“TACO Trade”
- Mar 24
- 1 min read

You might have seen the term recently:
“The TACO trade.”
It sounds like a joke — and to be fair, the name is — but the idea behind it is worth understanding.
What it means
TACO stands for:
“Trump Always Chickens Out”
It came from commentary around trade tensions — where tough policies would be announced, markets would fall, and then the policies would be softened or delayed.
Markets would then recover.
But the broader point isn’t about politics.
Markets often react to the worst-case scenario first… and then adjust when reality is less severe.

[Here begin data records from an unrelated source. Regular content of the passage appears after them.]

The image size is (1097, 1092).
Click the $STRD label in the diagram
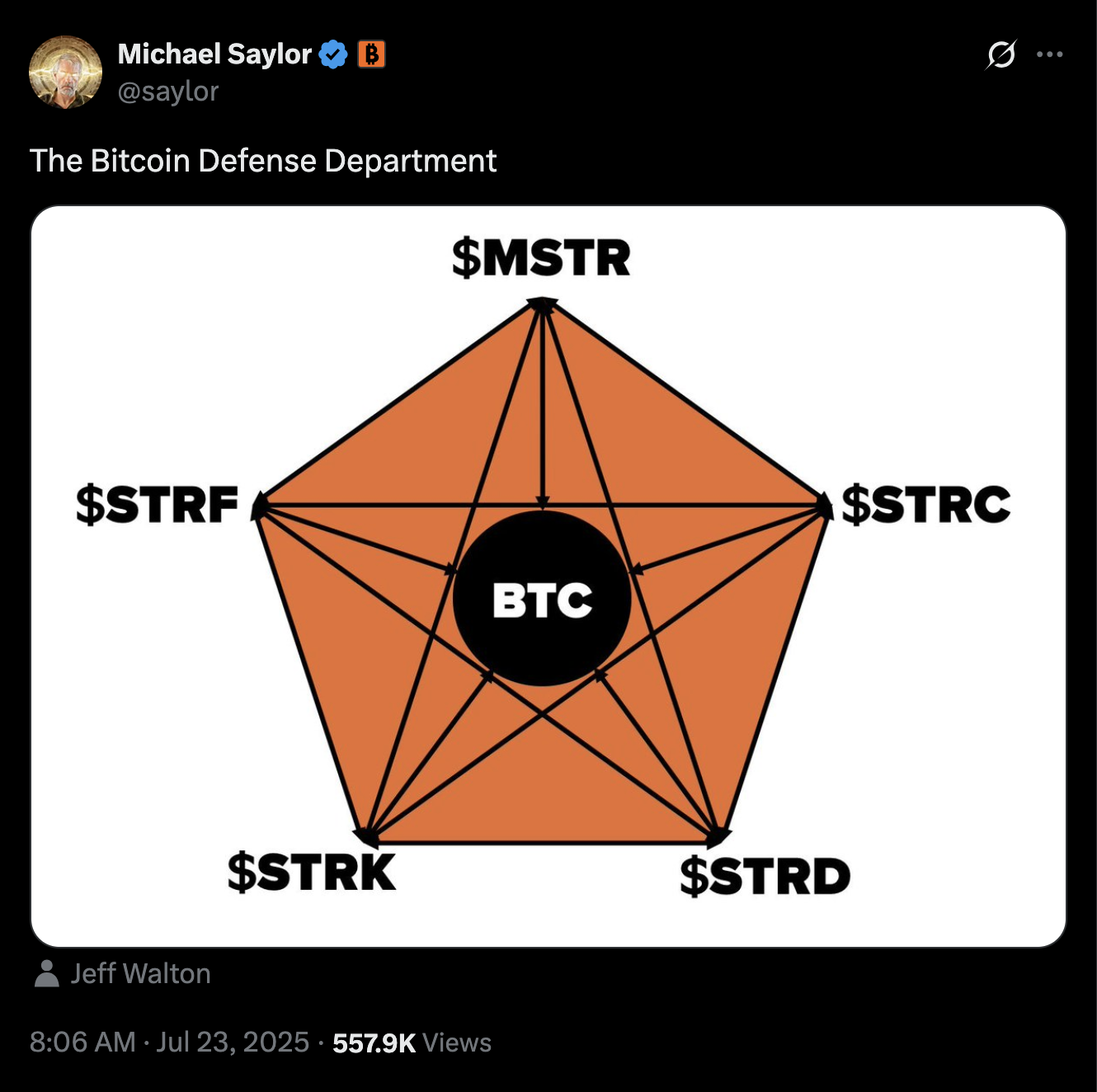[765, 876]

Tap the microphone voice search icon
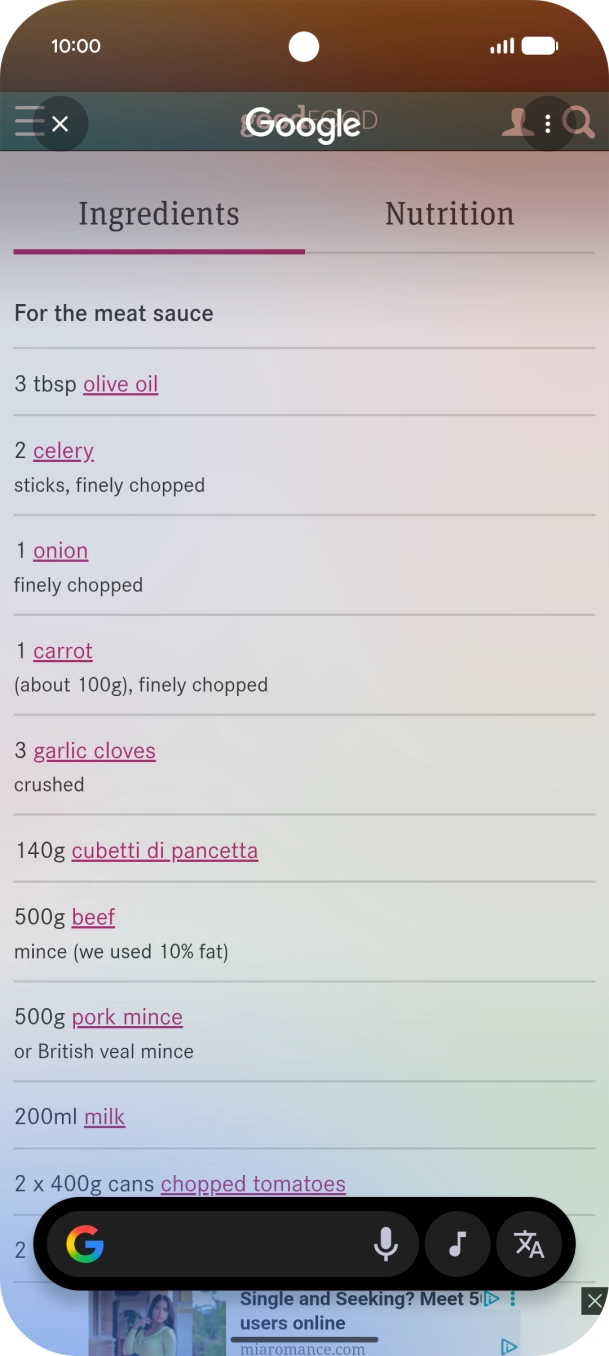click(x=386, y=1244)
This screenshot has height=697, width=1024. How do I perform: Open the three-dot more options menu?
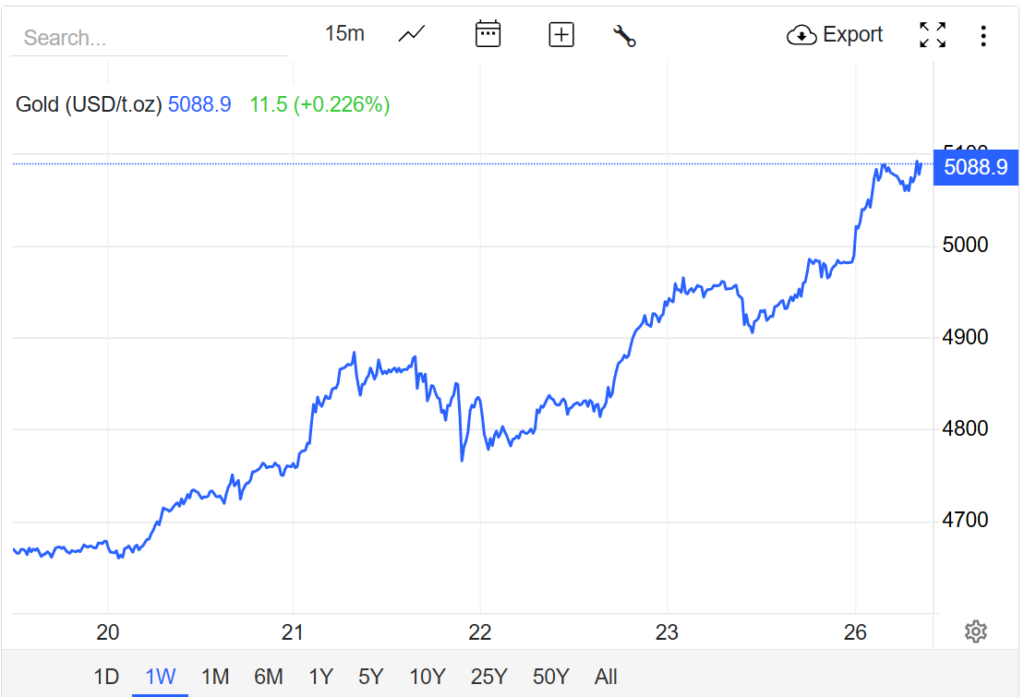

Think Covid.
The pattern
It tends to follow a simple sequence:
A risk or policy is announced
Markets react quickly (usually down)
Worst-case outcomes get priced in
The actual outcome is less extreme
Markets recover
Different event — same pattern.
Why it happens
Markets don’t wait for certainty.
They price in:
Expectations
Risk
What might happen
And when uncertainty increases, they tend to lean pessimistic first
Not because they’re wrong —but because they’re early.
Where people get caught
The tricky part is timing.
The initial move gets the most attention
The recovery often happens more quietly
So people can end up:
Reacting to the drop
Missing the rebound
What to take from it
This isn’t about assuming markets will always bounce.
Sometimes risks do play out.
But more often than not the first reaction isn’t the final outcome.
Final thought
The “TACO trade” might be a throwaway phrase, but it highlights something useful:
Markets move on expectations first —and reality second.
And the gap between the two is usually where the noise sits.